Extrait du document —
En prévision de la seconde phase des élections dans la Région fédérale du Nord Syrien, la désignation des conseils municipaux, prévue le vendredi 1er décembre, une délégation du Parlement de la Région du Kurdistan d’Irak est arrivée au Rojava le 29 sur invitation des autorités. Elle comprenait entre autres une députée du PDK, Amina Zikri, Zana Abdulrahman (UPK) et Sherko Hama Amin (Gorran). En fin de mois, des informations contradictoires circulaient sur la participation à ces élections du Conseil national kurde (ENKS), qui avait boycotté la première phase des élections.

TURQUIE: LA RÉPRESSION S’ÉTEND À DES MILIEUX LIBÉRAUX, LES VIOLENCES AUGMENTENT

Le mois de novembre a commencé avec la mise en détention préventive le 1er d’Osman Kavala, cofondateur de la maison d’édition Iletişim, président de l’ONG Anadolu Kültür, mécène et personnalité respectée du monde de la culture, arrêté le 17 octobre. Les chefs d’accusation: tentative de «renverser l’État turc», liens avec Gülen et le PKK. Par cette arrestation, M. Erdoğan élargit encore le spectre des poursuites, ouvrant un nouveau «front judiciaire».

Données fournies —
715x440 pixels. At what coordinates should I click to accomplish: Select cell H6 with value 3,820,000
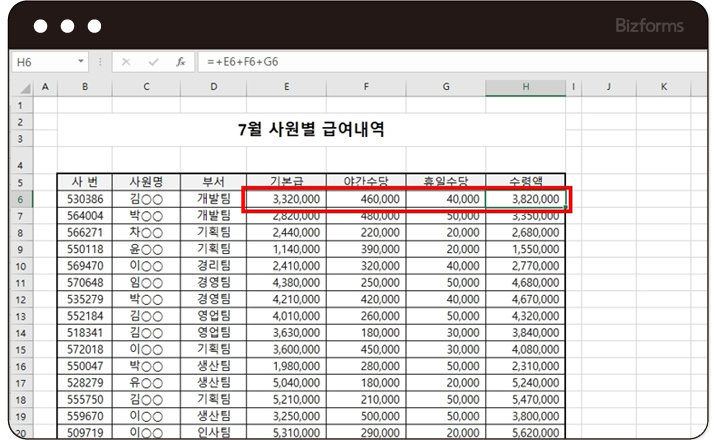pyautogui.click(x=525, y=199)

Consignes de l'exercice —
Poursuivez l'extrait consacré aux élections au Rojava et à la répression en Turquie à partir du point où il s'interrompt. Les lignes fournies n'ont aucun rapport avec l'extrait.

Corrigé de l'exercice —
 

Parallèlement, les affaires en cours se poursuivent. Aussi le 1er, la presse a publié les premiers comptes-rendus de l’audience (tenue la veille) du procès des 17 collaborateurs du journal Cumhuriyet, dirigeants, journalistes et autres employés. Accusés d’«activités terroristes» et d’assistance simultanée à trois «organisations terroristes armées» (le PKK, l'organisation d'extrême gauche DHKP-C, et le mouvement du prédicateur Fethullah Gulen), ils risquent jusqu'à 43 ans de prison. Certains sont en détention préventive depuis un an, et un comptable depuis 7 mois! Le tribunal a ordonné le maintien en détention préventive des quatre accusés déjà emprisonnés, et a fixé la prochaine audience au 25 décembre.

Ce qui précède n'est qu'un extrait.